As part of their teacher training, we ask our trainees to write a blog post sharing their thoughts on their experience, or a favourite topic that comes up during the course.
Below are words from Joshua, one of our lovely trainees nearing the end of his 200hr yoga teacher training with Yoga Quota.
Thank you Joshua for sharing your experience with us!
I have loved yoga since I first attended class in the autumn of 2015. At first I saw each class as exercise - a distraction from the stresses of undergraduate study. One session a week became two, then three, four, and five. Before long, I was in the studio every day of the week. In the space, I found peace. Yoga is the foundation stone of mental and physical health, and of well-being and happiness. And I couldn’t get enough.
And yet, my journey has not been linear. Finishing university and trying to establish myself as a functional adult has been difficult. At times I forget the importance of yoga to mental equanimity, and days and weeks pass between classes and my mat begins to gather dust.
Then I return to my practice, and I feel the stresses melt away. The blur of everyday life is punctuated to moments of effortlessness, and of stillness. This does not mean that I have abandoned a dynamic asana practice, but that yoga offers moments of softness and ease which are mentally and spiritually invigorating. And that is much more powerful than any single pose or posture.

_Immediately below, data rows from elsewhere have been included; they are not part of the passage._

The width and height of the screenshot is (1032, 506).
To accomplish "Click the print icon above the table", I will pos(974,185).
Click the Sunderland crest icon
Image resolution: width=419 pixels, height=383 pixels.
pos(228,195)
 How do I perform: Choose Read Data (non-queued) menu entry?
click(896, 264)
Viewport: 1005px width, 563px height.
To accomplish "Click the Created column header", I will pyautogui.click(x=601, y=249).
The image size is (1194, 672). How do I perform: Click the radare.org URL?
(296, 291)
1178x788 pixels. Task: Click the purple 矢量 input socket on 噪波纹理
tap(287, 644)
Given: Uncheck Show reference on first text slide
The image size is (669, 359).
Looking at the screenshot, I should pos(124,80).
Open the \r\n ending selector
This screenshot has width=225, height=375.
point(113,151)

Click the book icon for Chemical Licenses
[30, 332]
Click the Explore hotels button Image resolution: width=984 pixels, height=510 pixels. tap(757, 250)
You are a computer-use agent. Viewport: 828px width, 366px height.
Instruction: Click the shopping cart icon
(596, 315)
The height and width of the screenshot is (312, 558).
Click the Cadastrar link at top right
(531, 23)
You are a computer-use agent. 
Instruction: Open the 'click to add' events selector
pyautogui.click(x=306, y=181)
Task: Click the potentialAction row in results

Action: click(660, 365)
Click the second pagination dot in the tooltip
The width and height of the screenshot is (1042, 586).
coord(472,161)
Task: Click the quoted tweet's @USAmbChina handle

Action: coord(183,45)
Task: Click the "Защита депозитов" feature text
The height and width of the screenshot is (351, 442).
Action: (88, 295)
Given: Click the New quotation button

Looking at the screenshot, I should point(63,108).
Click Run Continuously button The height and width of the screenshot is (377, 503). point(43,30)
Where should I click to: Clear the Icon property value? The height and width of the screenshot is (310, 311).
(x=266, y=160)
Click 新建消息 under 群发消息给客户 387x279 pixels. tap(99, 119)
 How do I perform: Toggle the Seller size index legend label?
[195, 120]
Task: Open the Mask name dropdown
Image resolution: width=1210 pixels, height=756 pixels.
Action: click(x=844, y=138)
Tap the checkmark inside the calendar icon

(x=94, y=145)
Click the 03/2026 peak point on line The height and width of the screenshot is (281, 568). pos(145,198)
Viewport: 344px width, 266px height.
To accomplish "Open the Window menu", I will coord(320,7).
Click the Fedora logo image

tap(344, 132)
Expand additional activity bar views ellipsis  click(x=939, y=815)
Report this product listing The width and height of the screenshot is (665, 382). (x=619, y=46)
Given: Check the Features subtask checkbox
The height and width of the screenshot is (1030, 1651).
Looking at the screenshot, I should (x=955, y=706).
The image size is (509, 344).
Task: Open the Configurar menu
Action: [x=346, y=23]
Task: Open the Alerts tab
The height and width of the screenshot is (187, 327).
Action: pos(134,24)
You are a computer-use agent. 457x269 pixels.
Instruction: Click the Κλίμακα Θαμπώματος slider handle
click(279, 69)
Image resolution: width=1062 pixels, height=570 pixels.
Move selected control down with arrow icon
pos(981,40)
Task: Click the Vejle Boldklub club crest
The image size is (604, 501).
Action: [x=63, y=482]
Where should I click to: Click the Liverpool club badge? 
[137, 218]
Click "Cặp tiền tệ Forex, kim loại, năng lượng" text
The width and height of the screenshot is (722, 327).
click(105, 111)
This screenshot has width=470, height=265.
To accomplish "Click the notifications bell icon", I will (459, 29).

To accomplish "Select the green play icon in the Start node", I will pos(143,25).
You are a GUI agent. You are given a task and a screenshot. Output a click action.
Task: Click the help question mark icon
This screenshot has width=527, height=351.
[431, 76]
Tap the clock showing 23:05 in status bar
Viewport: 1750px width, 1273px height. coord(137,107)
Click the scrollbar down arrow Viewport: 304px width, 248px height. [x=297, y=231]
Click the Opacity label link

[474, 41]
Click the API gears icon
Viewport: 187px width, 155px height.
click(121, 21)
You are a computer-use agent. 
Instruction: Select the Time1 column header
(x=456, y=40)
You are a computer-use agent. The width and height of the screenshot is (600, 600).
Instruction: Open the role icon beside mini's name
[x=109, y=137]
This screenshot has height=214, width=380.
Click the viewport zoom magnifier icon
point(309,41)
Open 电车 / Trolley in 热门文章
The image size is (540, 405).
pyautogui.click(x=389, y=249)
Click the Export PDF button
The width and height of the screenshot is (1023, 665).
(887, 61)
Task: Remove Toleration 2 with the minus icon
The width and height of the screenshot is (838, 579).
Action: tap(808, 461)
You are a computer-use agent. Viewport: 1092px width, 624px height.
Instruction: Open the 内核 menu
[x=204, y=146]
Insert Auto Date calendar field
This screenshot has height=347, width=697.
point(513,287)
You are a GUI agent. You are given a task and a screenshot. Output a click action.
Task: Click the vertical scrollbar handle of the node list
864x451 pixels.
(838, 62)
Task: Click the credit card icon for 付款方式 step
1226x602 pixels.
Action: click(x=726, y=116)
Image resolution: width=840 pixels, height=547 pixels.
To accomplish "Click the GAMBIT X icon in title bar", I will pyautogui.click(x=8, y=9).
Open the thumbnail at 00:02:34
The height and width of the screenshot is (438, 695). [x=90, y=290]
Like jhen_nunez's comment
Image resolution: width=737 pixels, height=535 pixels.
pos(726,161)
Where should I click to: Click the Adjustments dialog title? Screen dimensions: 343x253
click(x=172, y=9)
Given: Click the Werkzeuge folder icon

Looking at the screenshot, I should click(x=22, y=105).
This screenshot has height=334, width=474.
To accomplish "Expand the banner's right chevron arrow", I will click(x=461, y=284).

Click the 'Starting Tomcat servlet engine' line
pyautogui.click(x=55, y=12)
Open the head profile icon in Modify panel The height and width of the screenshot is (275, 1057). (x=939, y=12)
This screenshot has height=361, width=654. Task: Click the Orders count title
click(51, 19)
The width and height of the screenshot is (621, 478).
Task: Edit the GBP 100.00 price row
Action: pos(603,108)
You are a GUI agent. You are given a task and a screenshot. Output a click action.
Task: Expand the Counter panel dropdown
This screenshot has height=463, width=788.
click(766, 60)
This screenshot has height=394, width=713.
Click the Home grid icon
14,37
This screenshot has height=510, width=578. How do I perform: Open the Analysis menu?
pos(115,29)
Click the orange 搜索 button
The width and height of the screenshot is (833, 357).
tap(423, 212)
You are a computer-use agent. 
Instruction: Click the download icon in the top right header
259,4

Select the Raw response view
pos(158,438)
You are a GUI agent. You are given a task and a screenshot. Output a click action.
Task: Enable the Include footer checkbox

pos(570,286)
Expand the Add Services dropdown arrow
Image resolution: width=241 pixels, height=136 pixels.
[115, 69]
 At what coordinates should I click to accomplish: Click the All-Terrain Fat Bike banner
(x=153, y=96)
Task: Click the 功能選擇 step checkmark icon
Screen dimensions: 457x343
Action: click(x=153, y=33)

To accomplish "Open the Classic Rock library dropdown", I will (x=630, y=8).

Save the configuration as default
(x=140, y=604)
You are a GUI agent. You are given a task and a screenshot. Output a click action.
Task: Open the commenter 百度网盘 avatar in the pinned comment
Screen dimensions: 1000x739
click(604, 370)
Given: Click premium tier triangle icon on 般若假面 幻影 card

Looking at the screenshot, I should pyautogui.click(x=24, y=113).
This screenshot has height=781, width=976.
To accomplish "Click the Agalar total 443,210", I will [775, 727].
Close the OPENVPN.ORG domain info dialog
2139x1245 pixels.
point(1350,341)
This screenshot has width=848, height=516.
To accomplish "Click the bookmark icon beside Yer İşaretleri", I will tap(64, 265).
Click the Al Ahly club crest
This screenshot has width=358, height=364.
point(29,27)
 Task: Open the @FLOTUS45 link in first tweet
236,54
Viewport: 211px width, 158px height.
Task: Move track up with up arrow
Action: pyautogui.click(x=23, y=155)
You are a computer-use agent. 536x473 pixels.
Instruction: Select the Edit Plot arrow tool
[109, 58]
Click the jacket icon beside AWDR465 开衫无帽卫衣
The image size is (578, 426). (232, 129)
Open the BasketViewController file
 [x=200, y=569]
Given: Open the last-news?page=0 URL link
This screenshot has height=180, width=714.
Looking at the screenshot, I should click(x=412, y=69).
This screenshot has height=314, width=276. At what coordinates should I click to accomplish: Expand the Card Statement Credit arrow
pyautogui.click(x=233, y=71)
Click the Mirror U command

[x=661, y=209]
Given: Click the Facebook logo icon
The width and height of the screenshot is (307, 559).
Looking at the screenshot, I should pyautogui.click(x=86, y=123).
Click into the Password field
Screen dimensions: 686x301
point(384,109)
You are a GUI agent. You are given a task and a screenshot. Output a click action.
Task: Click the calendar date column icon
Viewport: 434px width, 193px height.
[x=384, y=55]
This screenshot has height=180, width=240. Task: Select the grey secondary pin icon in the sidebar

Yoga is a mental exercise. It encourages us to turn away from distraction. During my vinyasa class I think about stilling psychological turbulence, and making smooth my breathing and thinking. By silencing destructive thoughts, I can nurture those constructive aspects of my psyche. Some days I feel I achieve this to a greater extent; I take a breath and stop myself from writing that passive aggressive email or else I forgive my flatmates for breaking yet another one of my expensive wine glasses. Other days are more challenging. Through it all, yoga is my constant. The quality of my movement and breath tells me when I’m on good physical and mental form, and when I’m neglecting proper nutrition or sleep. My practice is no longer about ending. No single pose is a destination, or a sign of yogic perfection. As I near the end of my teacher training, I cherish my sustainable practice.